Après avoir fait la révérence devant toutes les pierres célèbres ; après être resté dans une extase perpétuelle en face des moindres beautés italiennes, le poète Touriste termine ordinairement sa tournée artistique par une pièce de vers dans le goût de celle-ci :
La liberté ! voilà le grand mot lâché ! ! ! Ils lui disent tous cela, les malheureux ; ils lui reprochent de n’être pas libre, de n’avoir pas une Charte constitutionnelle et une Chambre des Députés qui renverserait sans pitié le temple d’Antonin s’il nuisait à la construction d’un chemin de fer… Eh ! que ferait-elle de votre liberté, cette belle Italie ? n’est-elle pas assez libre comme cela, mon Dieu ? N’a-t-elle pas son soleil étincelant, son ciel bleu, ses palais de marbre, ses monuments glorieux, son sol éternel, et son air pur qui jette des milliers de baisers dans une de ses brises ? Ne peut-elle pas se promener dans ses gondoles au bruit de ses flots murmurants, ou courir, sur la voie Appienne, au milieu de sa poussière d’or ? N’a-t-elle pas son far niente qui lui tient lieu de bien des choses, et son macaroni qu’elle ne donnerait pas pour toutes les constitutions du globe ? La liberté ! mais vous ne savez donc pas, ô réformateurs en bottes vernies ! ô théoriciens en gants jaunes ! que la liberté est le soleil des nations qui n’en ont pas d’autre ? C’est le soleil de l’Angleterre et de la France ; regardez si elles y voient plus clair.

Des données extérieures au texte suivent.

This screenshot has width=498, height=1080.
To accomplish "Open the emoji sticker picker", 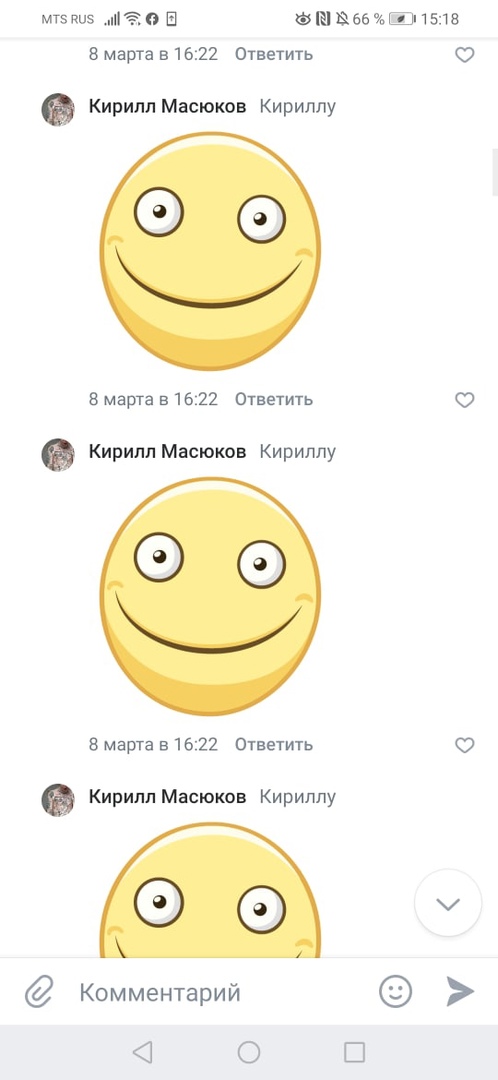I will click(396, 992).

Contentez-vous donc, ô poètes ! de chauler sur tous les tons des beautés consacrées, par l’admiration des siècles ; contentez-vous de publier vos vers, que personne ne lira, si ce n’est moi, pour en livrer quelques lambeaux un peu chargés à la consommation de mes dix mille lecteurs. Mais prenez les pays comme ils sont, puisque nous consentons bien à vous prendre comme vous êtes.